━━━━━ EXERCISE DATA

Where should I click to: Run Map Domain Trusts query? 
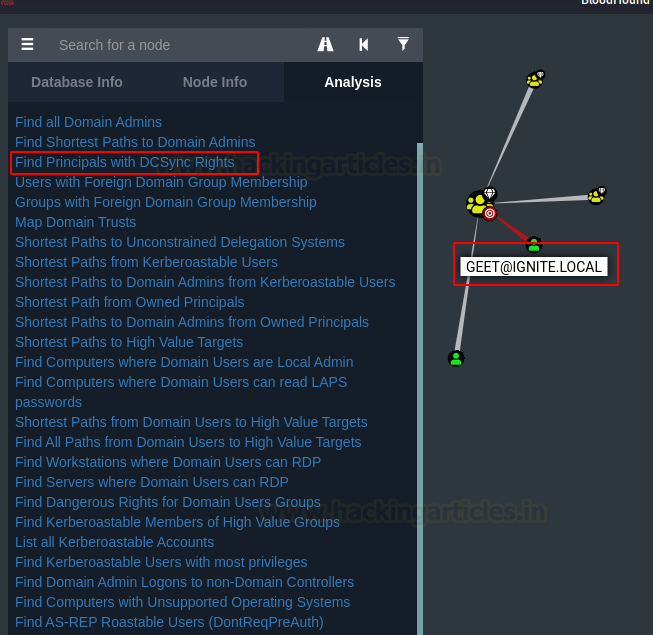(x=75, y=222)
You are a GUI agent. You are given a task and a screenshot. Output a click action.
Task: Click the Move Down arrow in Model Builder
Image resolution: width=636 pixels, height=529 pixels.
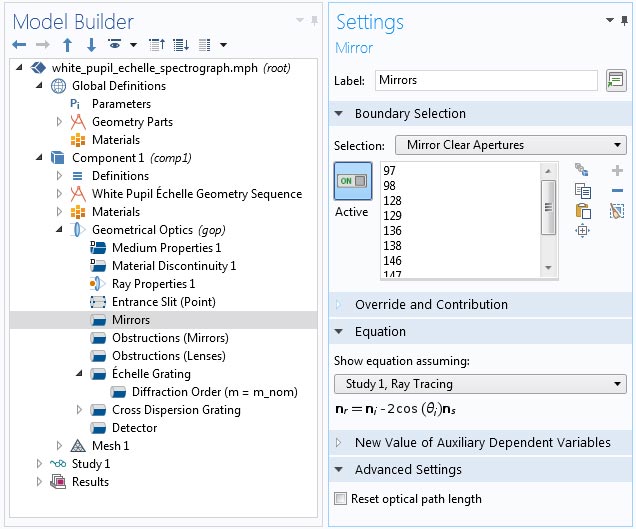91,45
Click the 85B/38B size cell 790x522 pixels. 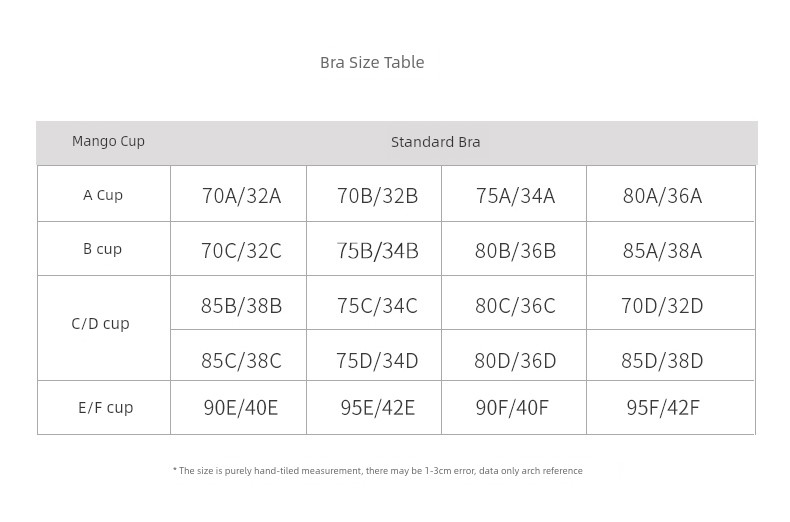pyautogui.click(x=241, y=306)
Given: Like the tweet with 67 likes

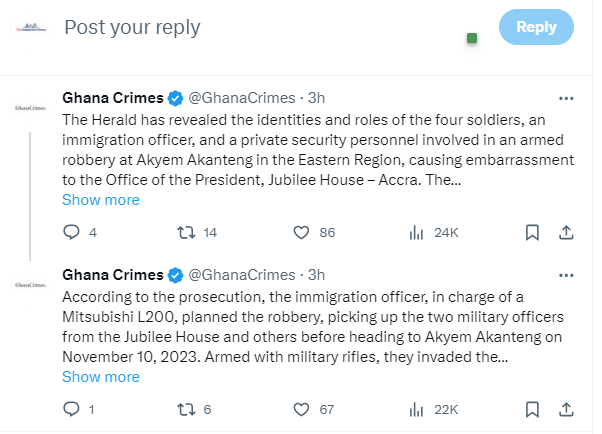Looking at the screenshot, I should coord(301,409).
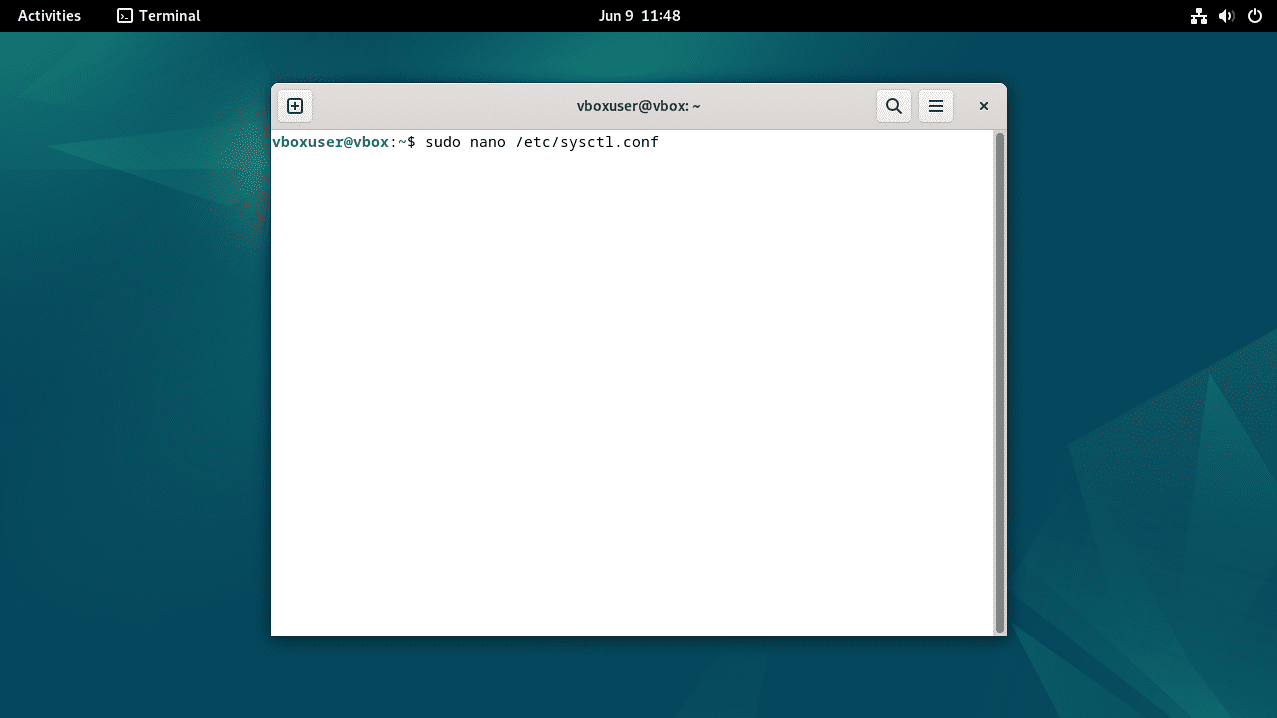The image size is (1277, 718).
Task: Click the network tray icon
Action: point(1198,15)
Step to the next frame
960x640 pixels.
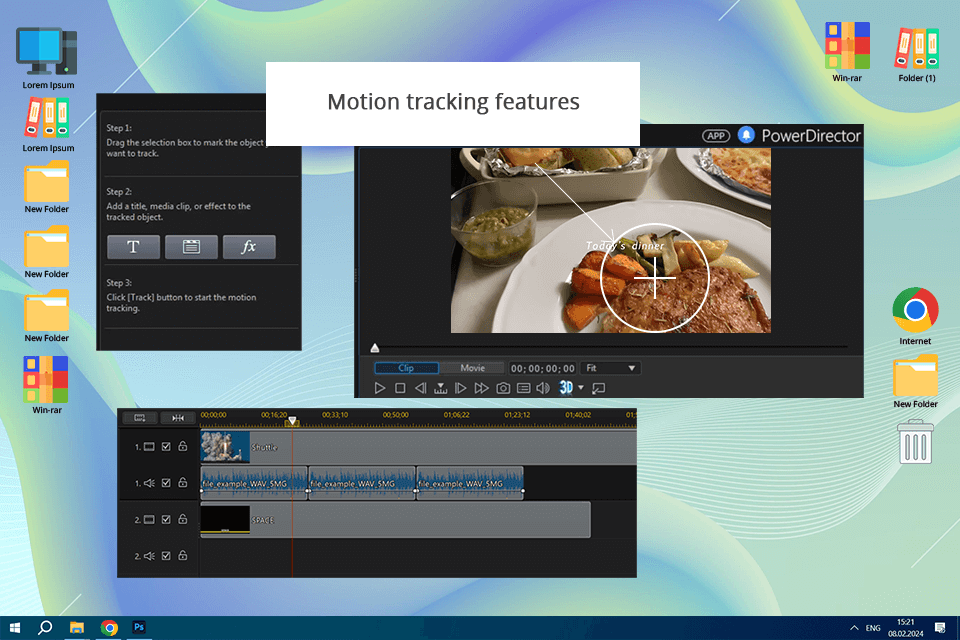pos(461,388)
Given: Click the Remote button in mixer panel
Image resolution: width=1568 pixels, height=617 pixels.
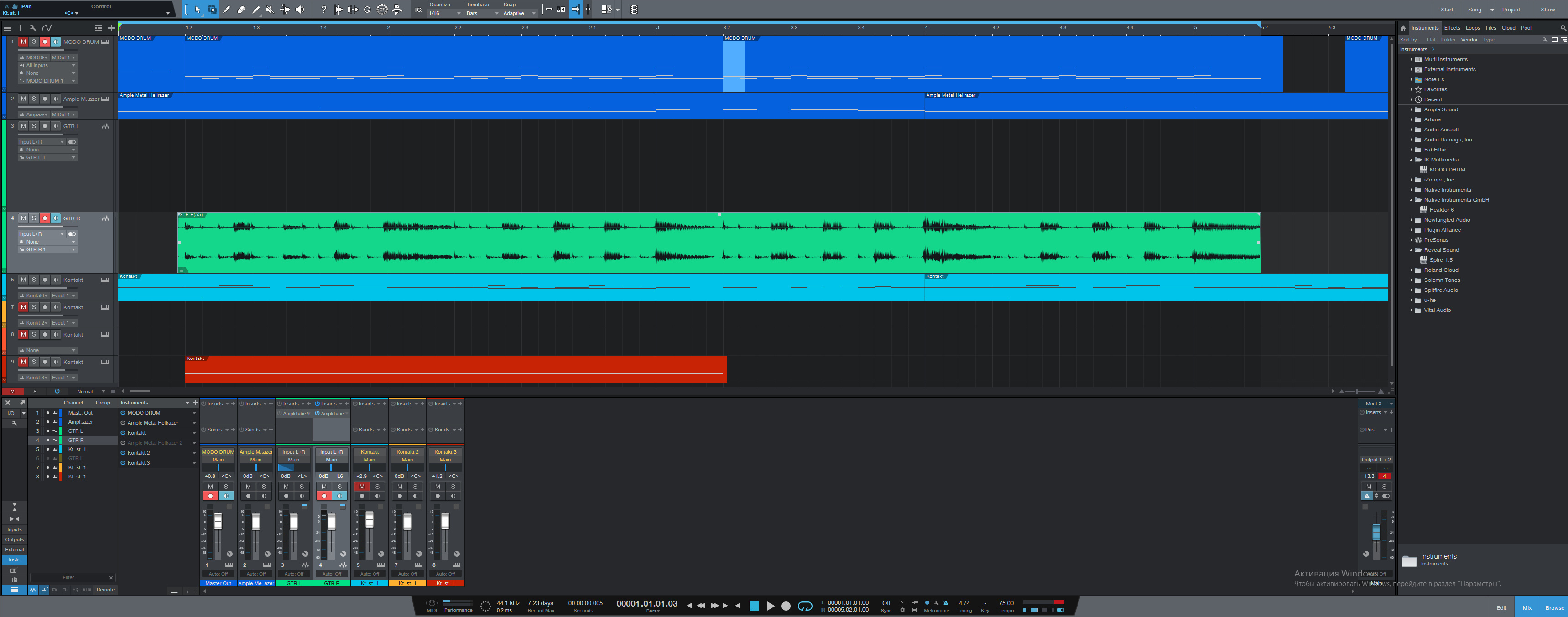Looking at the screenshot, I should [x=105, y=590].
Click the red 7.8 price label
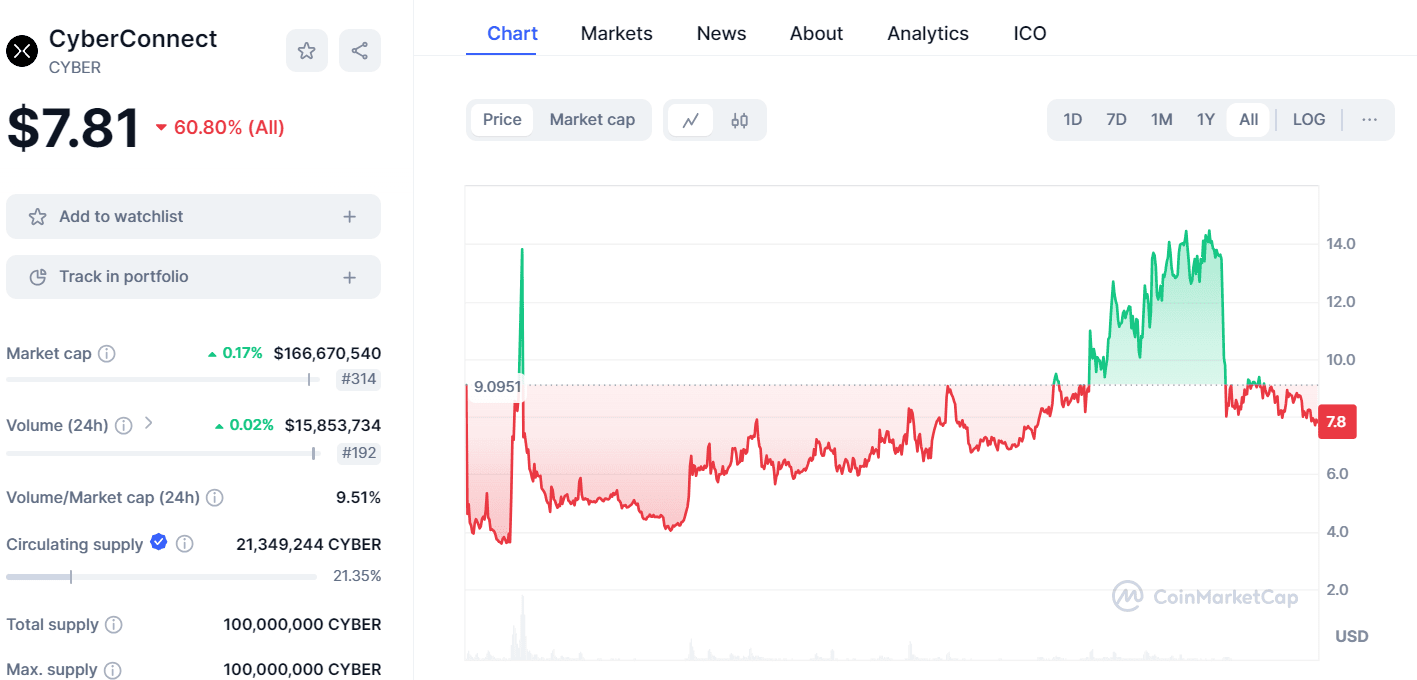The image size is (1417, 680). coord(1335,422)
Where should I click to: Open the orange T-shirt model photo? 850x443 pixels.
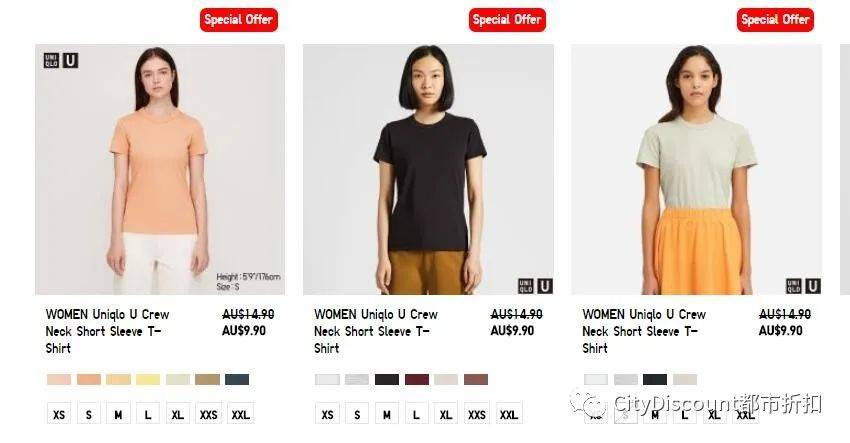160,169
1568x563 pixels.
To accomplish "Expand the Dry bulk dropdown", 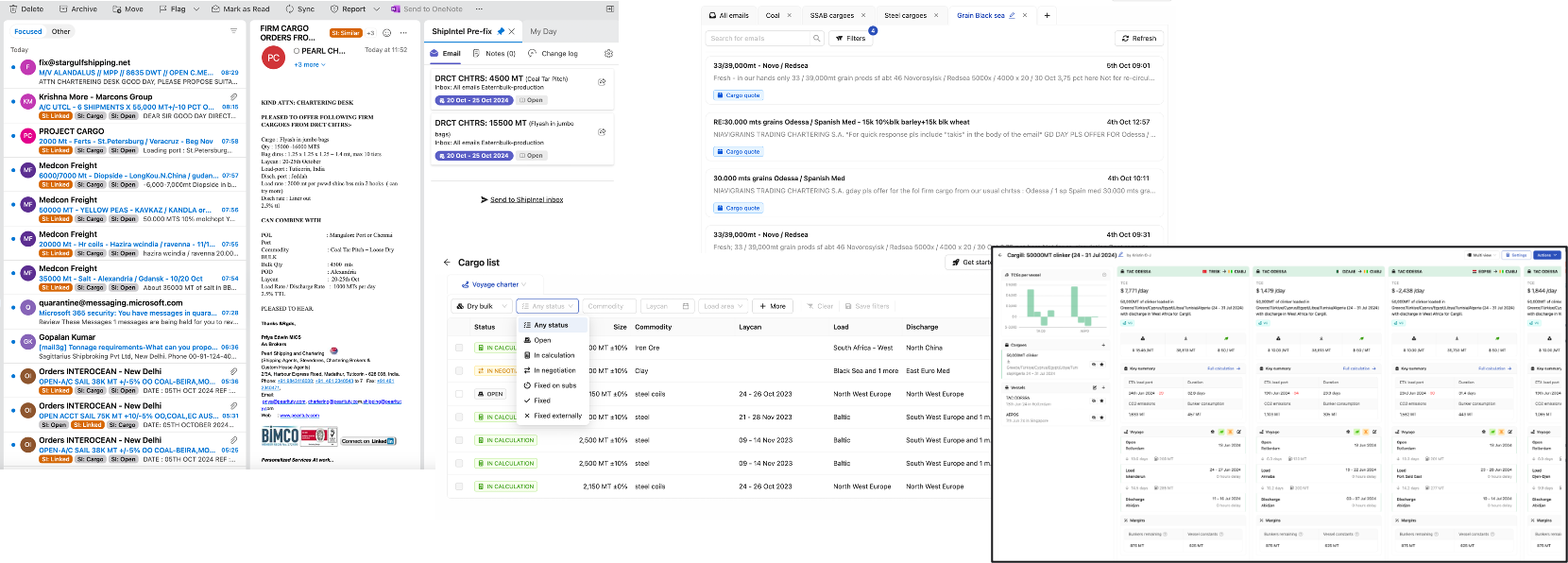I will click(x=482, y=306).
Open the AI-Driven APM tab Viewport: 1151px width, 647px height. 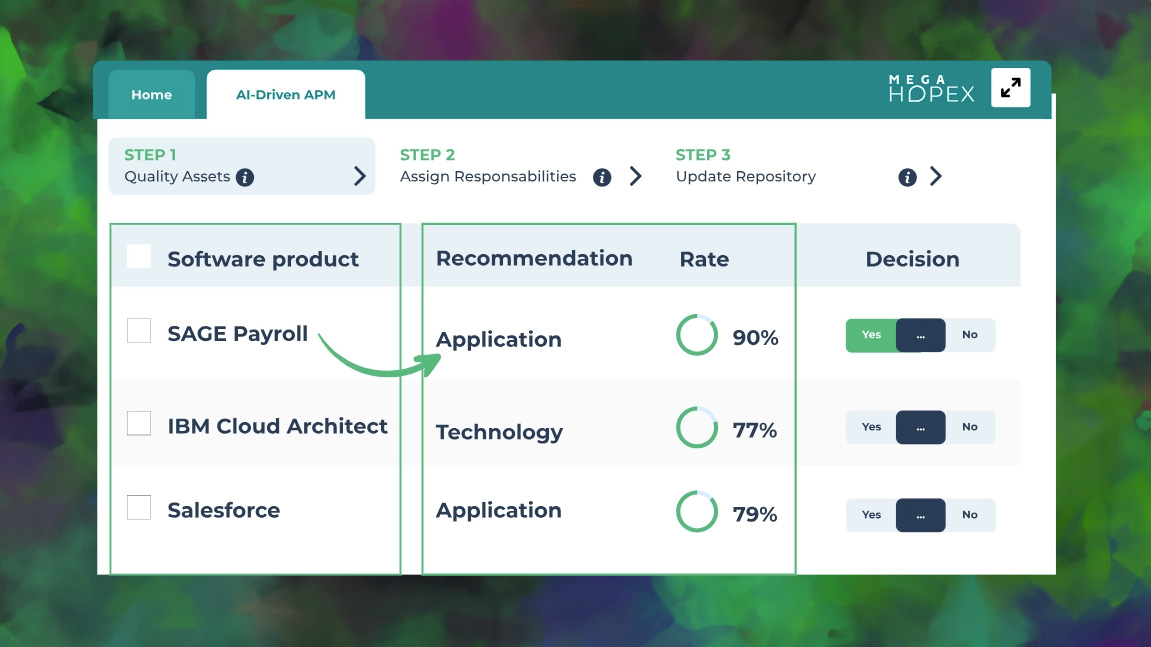pyautogui.click(x=286, y=95)
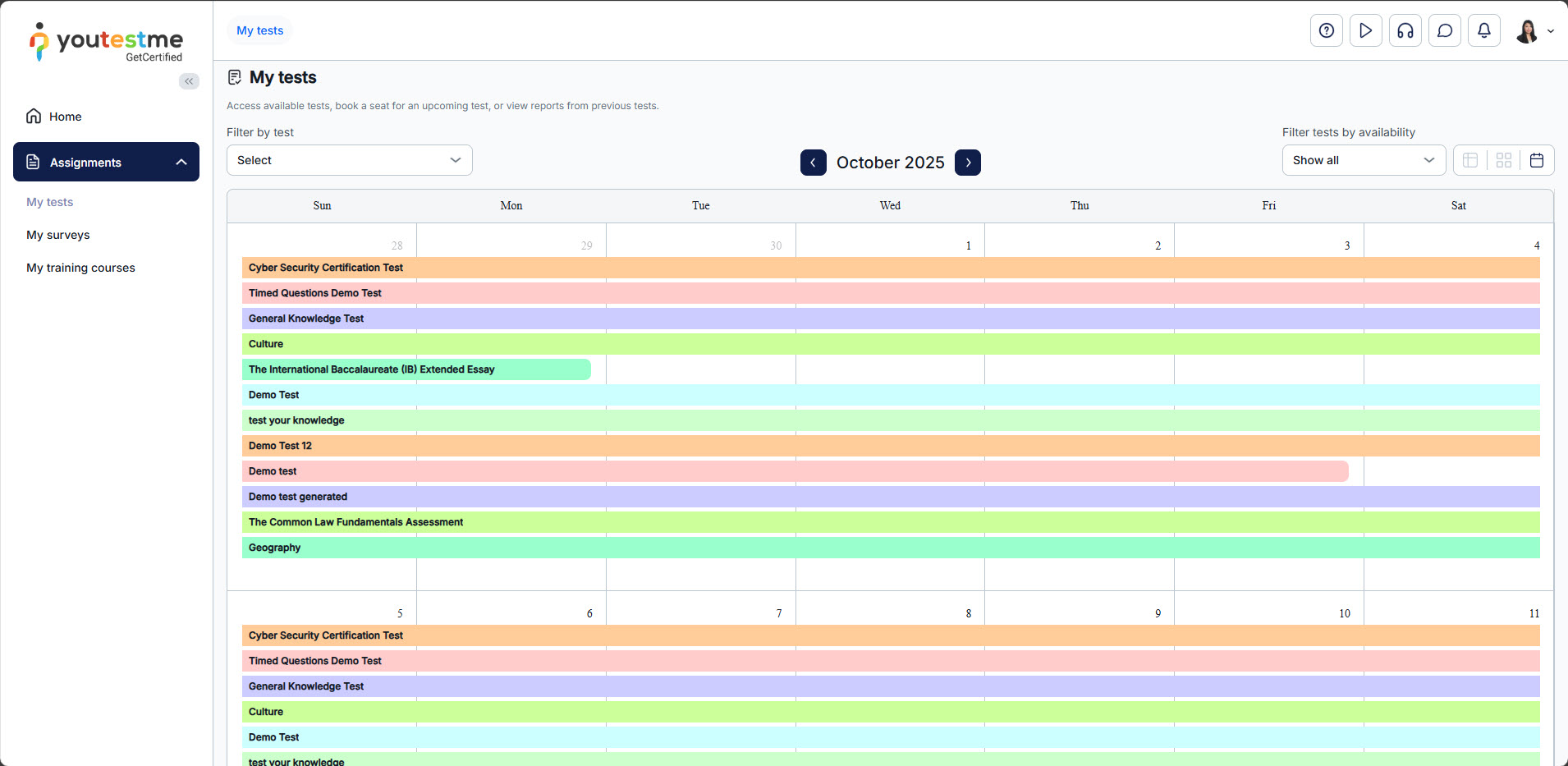Image resolution: width=1568 pixels, height=766 pixels.
Task: Switch to grid card view
Action: click(x=1503, y=160)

━━━━━━━━━━

§ WHAT TO PRODUCE
Rewrite the records above from the line that contains "Given: Like the tweet with 67 likes" through the line that contains "Looking at the screenshot, I should [x=105, y=590].", with "mixer panel" changed to "mixing console" and everything else left as it is. Give only those lines, and leave the pictures out.

§ TASK RESULT
Given: Like the tweet with 67 likes

Looking at the screenshot, I should coord(301,409).
The image size is (1277, 718).
Task: Click the network tray icon
Action: point(1198,15)
Step to the next frame
960x640 pixels.
pos(461,388)
Given: Click the Remote button in mixing console
Image resolution: width=1568 pixels, height=617 pixels.
Looking at the screenshot, I should [x=105, y=590].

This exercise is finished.